The potential of B4121 to sensitize three intrinsically resistant human colon cancer cell lines (CaCo2, ATCC HTB 37; COLO 32 DM, ATCC CCL 220; HT-29, ATCC HTB 38) to vinblastine, doxorubicin, daunorubicin, paclitaxel, taxotere and cisplatin at a non-toxic, therapeutically relevant concentration of 0.25 microg/ml was compared with that of clofazimine at a similar concentration. The cell line expressing high levels of P-glycoprotein (P-gp), COLO 320 DM, was susceptible to chemosensitization by the experimental agents for the P-gp substrates (paclitaxel, taxotere, daunorubicin, vinblastine and doxorubicin) but not for cisplatin.
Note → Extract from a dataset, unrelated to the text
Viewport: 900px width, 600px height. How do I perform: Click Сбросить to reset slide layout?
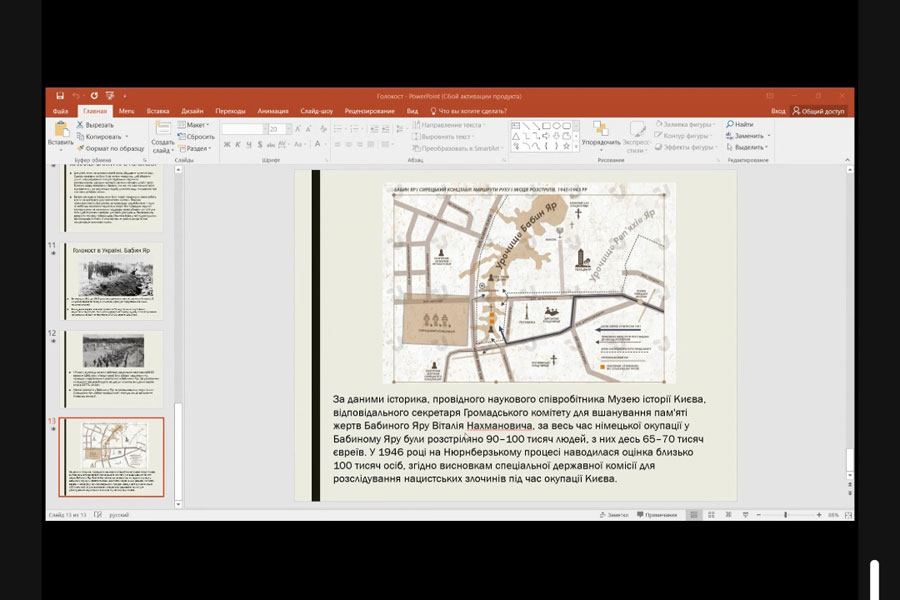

CaCo2 cells expressed lower levels of P-gp and were only marginally susceptible to sensitization by any one of these drugs, except in the case of sensitization by B4121 for doxorubicin and taxotere, whereas the HT-29, a P-gp negative cell line, was unaffected. The riminophenazines, especially B4121, might prove useful as combination treatment in circumventing P-gp mediated resistance of colon cancers.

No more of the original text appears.